Mean time to resistance was measured over 25 replicate populations. A: 10% prevalence of treatment failure (T_fail). B: 75% prevalence of treatment failure (T_ubiq). Treatment failure is assumed to occur when 10% of the parasites within an infection are genetically resistant. Figures show the density distribution of the data. Note different Y axes.

Fig 4. Equilibrium resistance prevalence.

After treated populations had reached equilibrium, the average prevalence of treatment failure (10% within-host frequency of resistance) was measured over 100 time steps in 25 replicate populations. Figures show the density distribution of the data.

Fig 5. Evolutionary trajectory of resistance.

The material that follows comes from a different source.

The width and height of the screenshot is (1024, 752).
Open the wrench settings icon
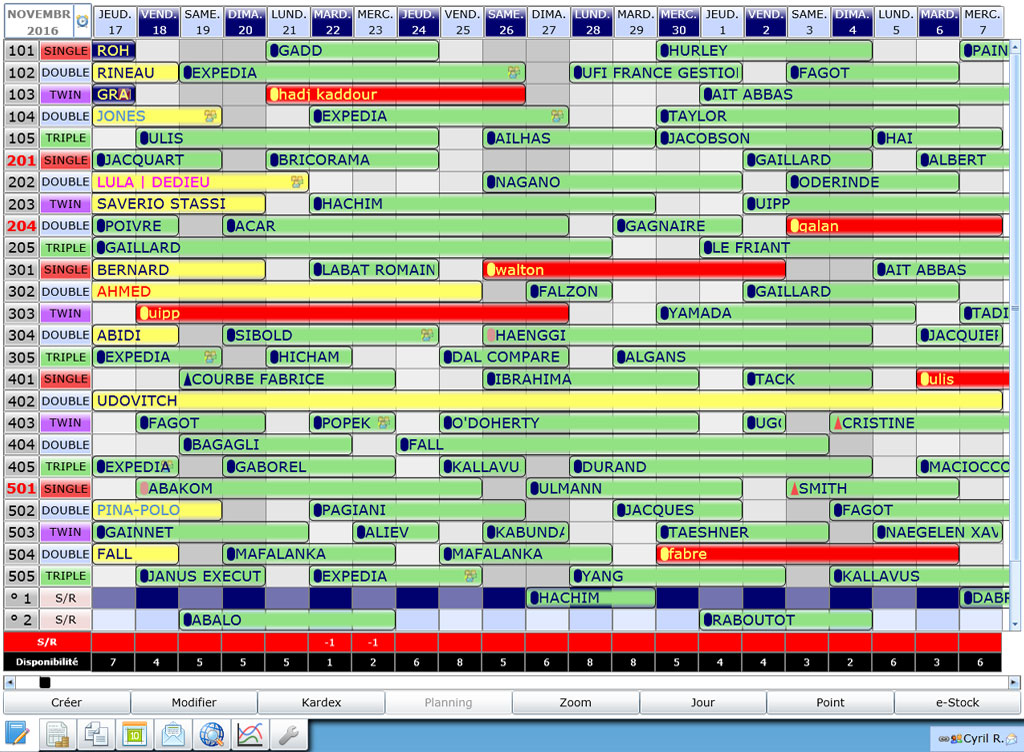pos(288,734)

Following introduction of treatment at time 0, the prevalence of within-host frequencies of resistance was monitored over time. The top (purple) line indicates the prevalence of all treatment-resistant infections, defined as infections consisting of at least 10% resistant parasites. Moving down from the top, the prevalence of infections consisting of between 10% and 50% resistant parasites is shown in blue. Below that, the teal section shows the prevalence of infections in which the frequency of resistant parasites is between 50% and 90%. Finally, the bottom section in green shows the prevalence of infections in which resistance is at near fixation within the host, with a frequency exceeding 99.9%. Top row (A and B): 300 vectors. Bottom row (C and D): 1200 vectors. Left column (A and C): one strain. Right column (B and D): 30 strains. The minimal separation between lines in the one strain conditions demonstrates that mixed infections are rare, compared to 30 strain conditions. Data shows one representative simulation for each condition.

Fig 6. Time to resistance with costless resistance.

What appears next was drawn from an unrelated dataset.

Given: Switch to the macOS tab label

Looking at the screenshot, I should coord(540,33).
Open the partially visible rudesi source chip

Mean time to resistance was measured over 25 replicate populations with no cost to resistance. A: 10% prevalence of treatment failure (T_fail). B: 75% prevalence of treatment failure (T_ubiq). Figures show the density distribution of the data. Note different Y axes.

Fig 7. Strain-specific patterns of resistance.

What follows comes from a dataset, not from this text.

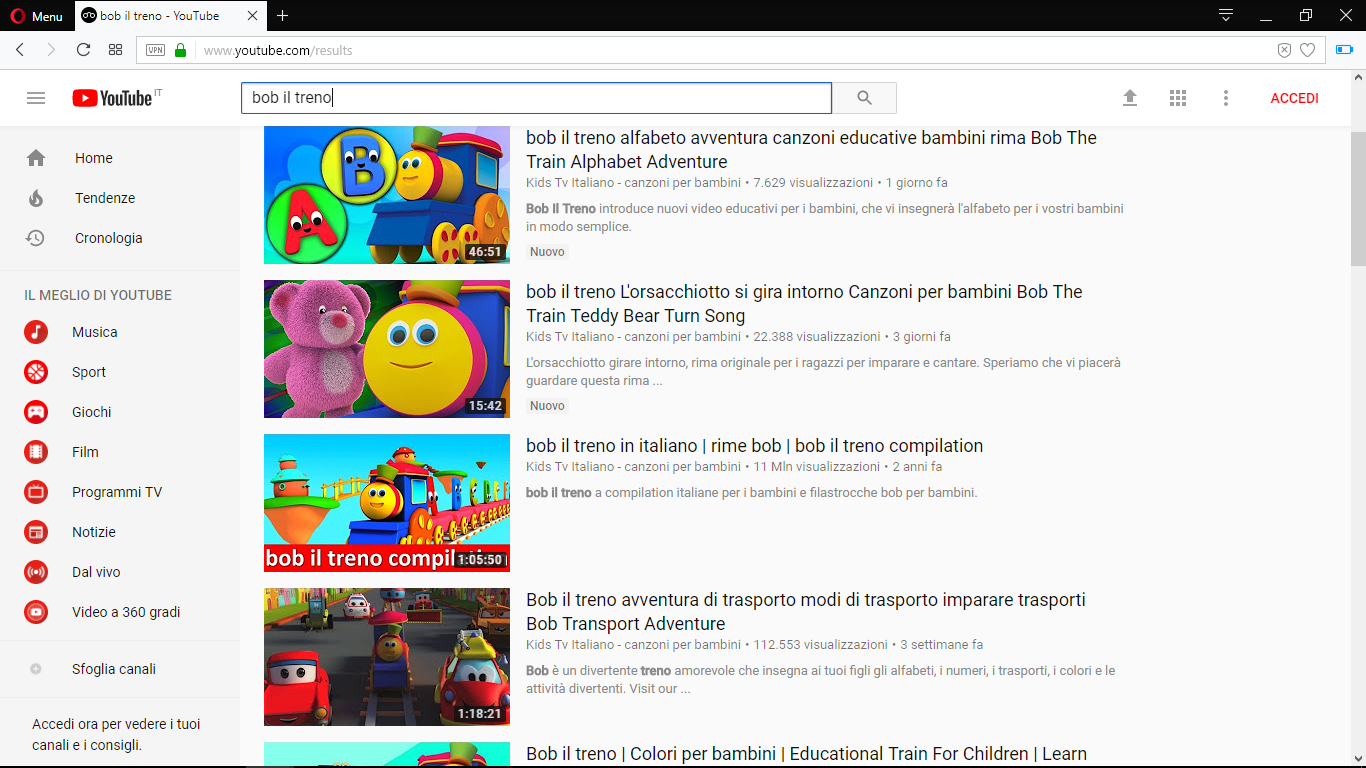
Task: Open the 'bob il treno in italiano' compilation video
Action: coord(755,445)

Following introduction of treatment at time 0, immunity and resistance were monitored for each strain over time. Top row: 300 vectors. Bottom row: 1200 vectors. Left column: Mean population immunity to each strain, as in Fig 2. Middle column: the frequency of each strain in the population. Right column: The relative contribution of each strain to the total amount of resistance in the entire parasite population. The first line, in blue, denotes T_fail, and the second line, in red, denotes T_ubiq. Data shows one representative simulation.